Our notions of celebrity in the U.S. have expanded over the decades. Being a Hollywood icon is no longer the only gateway to stardom, as evidenced by the growing pool of “influencers” from many walks of life. From YouTube trendsetters to musicians powerful enough to tip various political scales, the minimum basic requirements are a smartphone, a bit of charisma and an audience. Many household names have entered the coffee space, which, by our reckoning, is quite a mysterious landscape to them. Most celebrity-branded coffees we tasted were so underwhelming that the handful that rose above a score of 87 seemed like small miracles.
At Coffee Review, our goal is to help you find wonderful coffees to drink, coffees we can recommend wholeheartedly. As such, our reports lean heavily into praise wherever it is warranted. Instead of writing negative reviews, we tend to skip over coffees that don’t perform well on the cupping table. But when a growing subcategory of the retail coffee market is getting by on the fumes of marketing dollars and adjacency to famous people alone, it’s time to blow the whistle: With very few exceptions, celebrity-branded coffees are more hype than haute.
The Star-Studded (Ahem) Lineup
We cupped 30 coffees currently available to consumers that have some overt relationship to a celebrity, broadly defined as a well-known public figure. Of those, eight scored 87 or higher, while the range for the remaining 22 was 78 to 86. (For us, anything below 80 is commodity-grade coffee, rather than specialty.) Two of the top three are roaster collaborations with chefs, and the remainder of the top eight range from an athlete-driven brand to an iconic fashion designer’s coffee to two actual bona fide Hollywood stars who drink the stuff and have lent their names to brands. But how much do any of these high-profile folks really know about coffee? And how involved with these brands are they, anyway?

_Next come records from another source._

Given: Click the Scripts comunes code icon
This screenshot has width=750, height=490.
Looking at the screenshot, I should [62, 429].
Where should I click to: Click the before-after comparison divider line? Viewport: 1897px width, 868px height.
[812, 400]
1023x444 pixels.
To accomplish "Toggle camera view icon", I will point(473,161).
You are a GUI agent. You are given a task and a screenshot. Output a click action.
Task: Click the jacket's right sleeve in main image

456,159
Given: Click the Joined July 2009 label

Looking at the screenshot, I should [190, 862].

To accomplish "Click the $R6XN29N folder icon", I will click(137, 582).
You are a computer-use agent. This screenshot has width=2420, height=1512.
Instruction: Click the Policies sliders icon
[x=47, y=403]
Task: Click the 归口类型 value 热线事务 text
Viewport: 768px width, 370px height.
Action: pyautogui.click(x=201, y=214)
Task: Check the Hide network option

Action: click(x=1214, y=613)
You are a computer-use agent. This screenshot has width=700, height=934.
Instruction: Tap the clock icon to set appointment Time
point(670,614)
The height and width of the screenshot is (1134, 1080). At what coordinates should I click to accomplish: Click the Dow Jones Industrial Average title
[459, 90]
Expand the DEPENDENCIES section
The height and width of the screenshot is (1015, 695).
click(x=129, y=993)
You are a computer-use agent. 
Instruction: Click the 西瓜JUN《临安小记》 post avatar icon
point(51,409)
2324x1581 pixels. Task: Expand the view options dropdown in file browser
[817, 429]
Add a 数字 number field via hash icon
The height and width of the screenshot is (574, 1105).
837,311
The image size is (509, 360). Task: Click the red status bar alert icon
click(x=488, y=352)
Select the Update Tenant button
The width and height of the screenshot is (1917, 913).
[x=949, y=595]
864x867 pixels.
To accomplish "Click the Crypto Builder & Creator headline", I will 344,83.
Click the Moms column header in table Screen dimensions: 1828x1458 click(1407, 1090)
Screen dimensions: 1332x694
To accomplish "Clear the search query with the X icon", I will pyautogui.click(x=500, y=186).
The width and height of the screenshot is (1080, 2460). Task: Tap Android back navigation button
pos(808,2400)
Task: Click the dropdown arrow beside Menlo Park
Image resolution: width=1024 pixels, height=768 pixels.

The Relationship Between Quality and Transparency
It might stand to reason that transparency and quality are often correlated; in this context, it proves to be true. The majority of the celebrity-blessed coffees we cupped were as generic as can be — not in terms of the packaging and branding but the beans inside the catchy (often kitschy) bags, boxes and canisters. For people who love coffee, the story of its origin is part of the pleasure, and if a brand doesn’t highlight the story of the coffee beyond its country of origin, then there’s likely “no there there,” to quote Gertrude Stein. Also, most of these brands are ghost-roasted, i.e., “white-label” roasted by an unnamed company for the brand. Those coffees whose roasters are named on the packaging tended to score higher, which makes sense, as their brands are also on the line. The higher-scoring coffees, by and large, also had backstories on roasters’ websites, from specific origin information to, in some cases, details about the farmers who grew the coffees. And the relationship between the roaster and the celebrity, in these cases, is also more transparent.
Eight Celebrity-Branded Coffees We Can (More or Less) Recommend
Clear winners at the top of our list are two coffees (transparently) roasted by Equator Coffees. And their respective attached celebrities are chefs: Thomas Keller, arguably one of the most highly regarded chefs in the world, and Brandon Jew, who’s part of the cadre of younger U.S. chefs making waves.
Double Happiness by Chef Brandon Jew (93) is an Equator-roasted coffee in the company’s Chef’s Collection. Double Happiness is a symbol that represents joy and unity, and proceeds from sales of this coffee benefit Cut Fruit Collective, a San Francisco-based nonprofit organization whose work supports Asian American and Pacific Islander (AAPI) communities. It’s a classic washed Ethiopia with notes of bright stone fruit, balanced acidity and rich cocoa nib notes. This was Equator’s first chef collaboration that featured a single-origin coffee rather than a blend.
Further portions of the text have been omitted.